Offizielle Webseite des Projektes Geopark Bayern-Böhmen
Zum Forscherinteresse brauchte es aber auch den politischen Willen. 2003 kamen die Kreishauptmänner aus Böhmen und die Landräte aus Bayern zusammen und unterschrieben eine gemeinsame Erklärung. Seitdem treffen sich die Vertreter aller Seiten regelmäßig und planen, wie die Geologie der Region der Öffentlichkeit nähergebracht werden kann.

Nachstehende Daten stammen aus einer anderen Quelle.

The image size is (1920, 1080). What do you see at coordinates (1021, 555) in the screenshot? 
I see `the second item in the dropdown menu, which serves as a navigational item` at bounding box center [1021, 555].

„Bis zu einem gewissen Umfang bestehen wir unabhängig voneinander. Jeder hat seine Leitungsstruktur, die auf den landesspezifischen Bedingungen beruht. Aber wir versuchen unsere Aktivitäten zu koordinieren und uns gegenseitig zu inspirieren. Das gemeinsame Projekt Geopark Bayern-Böhmen trägt den Untertitel: ‚Naturerbe als Chance für die Region’. Wir geben zum Beispiel gemeinsames Infomaterial heraus, entwerfen eine gemeinsame Karte für die Webseiten und veranstalten Seminare für Infozentren“, erläutert GeoLoci-Leiter Jan Florian.

Plattner Kunstgraben im Geopark Egeria  (Foto: Tuten,  Wikimedia Creative Commons 2.5)
Diese Gesamtregion erstreckt sich zwischen Bayreuth und Karlovy Vary / Karlsbad beziehungsweise zwischen Weiden und Stříbro. Hier ist man nun gewillt, Nägel mit Köpfen zu machen.

„Wir drei Geoparks verstehen uns als gemeinsamer grenzüberschreitender Bayerisch-Böhmischer Geopark, der sich international in näherer Zukunft auch bewerben möchte als ‚Europäischer Geopark’ - und dann auch für das ‚Global Network of Geoparks’, was häufig auch als Unesco-Geopark bezeichnet wird“, sagt Andreas Peterek.